Garfield’s performance is to be lauded. He plays the cute stuff in the early parts well although there is more substance and intimacy to his relationship with his band of brothers on the battlefield than with his eventual wife. We find some depth in an earnest conversation Doss has with a fellow soldier, the steely-eyed Smitty (Luke Bracey), after the film’s first wave of violence. Smitty was one of the many soldiers who called Doss a coward for his beliefs but the disdain is replaced with respect as Gibson starts to angle Doss as the pure hero of this film as we transition into action thriller territory. In the final moments, the sight of Doss dragging a wounded soldier on a makeshift stretcher who mows down rabid Japanese soldiers in chase is a real treat.

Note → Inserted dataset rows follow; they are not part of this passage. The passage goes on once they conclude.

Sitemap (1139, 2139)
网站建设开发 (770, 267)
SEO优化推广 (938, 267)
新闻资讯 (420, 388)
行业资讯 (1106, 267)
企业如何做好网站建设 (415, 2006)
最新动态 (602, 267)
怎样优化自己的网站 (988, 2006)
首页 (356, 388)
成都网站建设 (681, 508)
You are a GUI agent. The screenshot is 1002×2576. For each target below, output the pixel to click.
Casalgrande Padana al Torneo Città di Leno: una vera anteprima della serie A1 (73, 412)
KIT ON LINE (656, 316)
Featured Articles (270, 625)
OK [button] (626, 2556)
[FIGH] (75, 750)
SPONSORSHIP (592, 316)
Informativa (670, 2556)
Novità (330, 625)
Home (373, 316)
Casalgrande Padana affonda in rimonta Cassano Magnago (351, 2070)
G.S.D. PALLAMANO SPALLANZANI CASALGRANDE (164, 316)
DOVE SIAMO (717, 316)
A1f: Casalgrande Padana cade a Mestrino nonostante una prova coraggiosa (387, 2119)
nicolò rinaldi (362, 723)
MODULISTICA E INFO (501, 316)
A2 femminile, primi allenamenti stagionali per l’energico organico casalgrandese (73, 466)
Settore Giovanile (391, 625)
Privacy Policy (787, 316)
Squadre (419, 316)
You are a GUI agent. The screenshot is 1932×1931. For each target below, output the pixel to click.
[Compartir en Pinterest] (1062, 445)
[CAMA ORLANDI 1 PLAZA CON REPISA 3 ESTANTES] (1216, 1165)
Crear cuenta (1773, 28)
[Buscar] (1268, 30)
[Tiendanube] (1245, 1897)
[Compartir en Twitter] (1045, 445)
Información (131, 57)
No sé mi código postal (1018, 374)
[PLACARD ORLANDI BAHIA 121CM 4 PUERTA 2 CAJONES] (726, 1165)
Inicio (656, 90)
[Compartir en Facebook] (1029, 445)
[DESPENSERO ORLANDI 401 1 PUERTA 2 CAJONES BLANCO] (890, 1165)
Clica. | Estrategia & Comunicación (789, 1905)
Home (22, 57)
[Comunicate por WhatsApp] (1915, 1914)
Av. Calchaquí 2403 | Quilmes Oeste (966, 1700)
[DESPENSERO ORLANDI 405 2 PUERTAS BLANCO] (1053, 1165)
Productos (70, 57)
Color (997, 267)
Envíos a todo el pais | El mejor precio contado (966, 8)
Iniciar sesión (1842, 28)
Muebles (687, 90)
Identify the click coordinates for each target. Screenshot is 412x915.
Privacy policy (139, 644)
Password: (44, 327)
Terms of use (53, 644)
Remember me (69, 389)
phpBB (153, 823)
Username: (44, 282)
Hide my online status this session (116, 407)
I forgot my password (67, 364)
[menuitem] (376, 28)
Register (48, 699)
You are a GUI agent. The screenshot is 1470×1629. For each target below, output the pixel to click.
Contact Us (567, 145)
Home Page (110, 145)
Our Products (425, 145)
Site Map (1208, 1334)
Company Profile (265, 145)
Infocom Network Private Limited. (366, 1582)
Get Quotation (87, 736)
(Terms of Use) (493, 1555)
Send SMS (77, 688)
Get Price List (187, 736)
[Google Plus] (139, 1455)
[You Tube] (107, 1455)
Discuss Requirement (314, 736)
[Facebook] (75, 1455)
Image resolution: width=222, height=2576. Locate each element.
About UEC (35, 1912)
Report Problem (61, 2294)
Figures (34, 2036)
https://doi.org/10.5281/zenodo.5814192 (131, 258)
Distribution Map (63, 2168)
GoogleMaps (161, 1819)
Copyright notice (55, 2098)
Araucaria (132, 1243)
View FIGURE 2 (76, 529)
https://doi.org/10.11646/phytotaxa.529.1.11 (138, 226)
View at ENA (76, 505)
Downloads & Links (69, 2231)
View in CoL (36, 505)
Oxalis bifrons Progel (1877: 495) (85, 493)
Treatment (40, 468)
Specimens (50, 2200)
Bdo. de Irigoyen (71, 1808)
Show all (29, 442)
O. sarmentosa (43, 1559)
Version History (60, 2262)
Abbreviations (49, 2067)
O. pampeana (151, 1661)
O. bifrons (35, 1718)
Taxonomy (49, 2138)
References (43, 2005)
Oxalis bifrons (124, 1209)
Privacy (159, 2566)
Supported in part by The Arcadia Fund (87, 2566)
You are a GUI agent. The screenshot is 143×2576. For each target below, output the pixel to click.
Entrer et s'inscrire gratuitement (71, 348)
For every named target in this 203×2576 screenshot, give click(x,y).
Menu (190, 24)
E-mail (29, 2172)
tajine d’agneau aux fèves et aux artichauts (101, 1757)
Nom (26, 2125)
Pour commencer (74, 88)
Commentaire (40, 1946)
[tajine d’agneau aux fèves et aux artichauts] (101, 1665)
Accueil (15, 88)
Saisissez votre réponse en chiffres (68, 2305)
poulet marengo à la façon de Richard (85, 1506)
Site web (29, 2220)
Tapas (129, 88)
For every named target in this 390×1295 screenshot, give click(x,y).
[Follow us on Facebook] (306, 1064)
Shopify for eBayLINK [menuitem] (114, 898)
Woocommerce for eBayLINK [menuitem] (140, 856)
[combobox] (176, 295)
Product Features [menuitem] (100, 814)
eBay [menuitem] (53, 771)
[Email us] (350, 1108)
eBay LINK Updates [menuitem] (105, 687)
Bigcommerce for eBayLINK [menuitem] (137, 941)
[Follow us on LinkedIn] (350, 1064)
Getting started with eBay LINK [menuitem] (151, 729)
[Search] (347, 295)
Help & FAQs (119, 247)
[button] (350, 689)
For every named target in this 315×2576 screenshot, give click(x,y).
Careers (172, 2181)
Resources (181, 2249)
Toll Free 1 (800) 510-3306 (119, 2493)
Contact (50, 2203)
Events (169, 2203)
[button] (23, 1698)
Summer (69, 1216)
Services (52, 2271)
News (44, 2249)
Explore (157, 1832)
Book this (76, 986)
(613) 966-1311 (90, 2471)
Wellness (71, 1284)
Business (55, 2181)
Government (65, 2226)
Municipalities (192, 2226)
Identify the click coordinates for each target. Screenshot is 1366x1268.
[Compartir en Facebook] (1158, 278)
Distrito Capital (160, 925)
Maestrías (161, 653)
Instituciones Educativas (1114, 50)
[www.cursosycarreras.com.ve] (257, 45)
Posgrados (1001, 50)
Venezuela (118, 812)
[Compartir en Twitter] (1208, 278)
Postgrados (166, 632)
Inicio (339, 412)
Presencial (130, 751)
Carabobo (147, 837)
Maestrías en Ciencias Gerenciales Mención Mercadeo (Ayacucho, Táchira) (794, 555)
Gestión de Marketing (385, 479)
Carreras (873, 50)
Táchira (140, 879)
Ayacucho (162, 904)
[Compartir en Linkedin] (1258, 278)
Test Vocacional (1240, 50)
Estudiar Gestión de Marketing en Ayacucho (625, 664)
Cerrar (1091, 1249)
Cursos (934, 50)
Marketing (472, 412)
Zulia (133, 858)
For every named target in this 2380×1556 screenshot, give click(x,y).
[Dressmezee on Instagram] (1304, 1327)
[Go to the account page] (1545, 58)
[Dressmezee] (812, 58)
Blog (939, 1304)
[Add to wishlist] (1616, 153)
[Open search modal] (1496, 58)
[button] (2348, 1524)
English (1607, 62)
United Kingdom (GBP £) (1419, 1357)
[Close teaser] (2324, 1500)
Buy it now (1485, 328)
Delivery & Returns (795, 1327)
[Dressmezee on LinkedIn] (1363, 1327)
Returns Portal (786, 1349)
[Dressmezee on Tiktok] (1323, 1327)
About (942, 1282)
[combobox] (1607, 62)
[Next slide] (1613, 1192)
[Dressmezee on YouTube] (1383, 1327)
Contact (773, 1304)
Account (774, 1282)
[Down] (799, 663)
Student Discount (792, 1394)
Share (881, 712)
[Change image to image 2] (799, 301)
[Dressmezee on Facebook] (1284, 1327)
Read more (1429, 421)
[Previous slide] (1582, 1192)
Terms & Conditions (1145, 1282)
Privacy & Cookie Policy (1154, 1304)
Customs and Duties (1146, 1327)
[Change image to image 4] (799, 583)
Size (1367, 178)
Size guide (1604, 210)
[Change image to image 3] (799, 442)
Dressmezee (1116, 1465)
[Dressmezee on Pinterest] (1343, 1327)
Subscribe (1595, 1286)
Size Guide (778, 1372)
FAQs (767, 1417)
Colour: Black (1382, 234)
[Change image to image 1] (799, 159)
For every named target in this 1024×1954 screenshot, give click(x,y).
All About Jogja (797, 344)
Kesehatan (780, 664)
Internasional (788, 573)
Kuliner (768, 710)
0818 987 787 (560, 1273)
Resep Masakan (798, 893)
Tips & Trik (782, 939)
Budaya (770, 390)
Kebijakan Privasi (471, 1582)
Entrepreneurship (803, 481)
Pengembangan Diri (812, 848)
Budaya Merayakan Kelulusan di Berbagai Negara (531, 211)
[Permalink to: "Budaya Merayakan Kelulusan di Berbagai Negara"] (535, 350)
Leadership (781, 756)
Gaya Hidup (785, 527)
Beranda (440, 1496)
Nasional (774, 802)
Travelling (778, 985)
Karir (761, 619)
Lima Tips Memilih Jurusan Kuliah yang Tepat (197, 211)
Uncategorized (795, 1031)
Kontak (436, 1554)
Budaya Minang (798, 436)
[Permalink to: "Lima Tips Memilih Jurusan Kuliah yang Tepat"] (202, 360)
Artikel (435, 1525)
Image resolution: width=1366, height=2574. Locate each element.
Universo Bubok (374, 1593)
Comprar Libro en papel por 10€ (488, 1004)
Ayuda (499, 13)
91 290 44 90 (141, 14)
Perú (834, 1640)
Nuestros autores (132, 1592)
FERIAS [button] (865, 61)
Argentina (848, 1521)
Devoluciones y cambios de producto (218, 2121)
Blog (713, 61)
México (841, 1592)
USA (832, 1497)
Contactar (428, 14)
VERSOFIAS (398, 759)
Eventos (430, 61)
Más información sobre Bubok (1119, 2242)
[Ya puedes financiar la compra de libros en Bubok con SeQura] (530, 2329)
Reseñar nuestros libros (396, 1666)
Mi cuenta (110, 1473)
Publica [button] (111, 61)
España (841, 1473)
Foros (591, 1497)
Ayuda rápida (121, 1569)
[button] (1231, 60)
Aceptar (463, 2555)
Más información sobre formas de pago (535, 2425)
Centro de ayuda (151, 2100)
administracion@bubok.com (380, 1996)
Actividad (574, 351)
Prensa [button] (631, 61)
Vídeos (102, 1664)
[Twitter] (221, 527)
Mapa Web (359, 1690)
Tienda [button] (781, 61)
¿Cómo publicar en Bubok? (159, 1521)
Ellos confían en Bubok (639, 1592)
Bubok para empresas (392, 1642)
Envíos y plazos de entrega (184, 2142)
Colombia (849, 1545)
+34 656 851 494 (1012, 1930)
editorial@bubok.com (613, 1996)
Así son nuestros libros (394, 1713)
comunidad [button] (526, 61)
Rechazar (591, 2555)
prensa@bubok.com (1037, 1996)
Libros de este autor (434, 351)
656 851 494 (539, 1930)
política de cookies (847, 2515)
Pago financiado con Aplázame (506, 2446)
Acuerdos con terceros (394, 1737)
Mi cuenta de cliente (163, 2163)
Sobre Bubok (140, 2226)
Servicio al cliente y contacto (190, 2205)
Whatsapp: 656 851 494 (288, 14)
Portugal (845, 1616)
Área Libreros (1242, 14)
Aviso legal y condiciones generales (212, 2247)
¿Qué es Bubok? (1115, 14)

Doss gives Hacksaw Ridge the enough character depth for us to invest in. I don’t know if Gibson could have reached for more in the futility embodying the eponymous Hacksaw Ridge and war in general. The soldiers' travails on the ridge convey the savage and harrowing cycle of death that was, in the grand scheme of things, eventually overcome with the victory over the Japs, but not really. V-J day ushered in the world with the spectre of a nuclear holocaust hovering over it.

For those nit picking and looking for more beyond the portrait of faith, pacifism and heroism that is Doss, a sense of dissatisfaction may linger. There is no doubt Hacksaw Ridge excels on a technical level but the only idea and Gibson remains consistent to the central idea of contradiction; Hacksaw Ridge is bold enough to preach pacifism in a setting that ploughs through human life then proceeds to wield a hero hailed for saving lives where we are used to regarding body counts.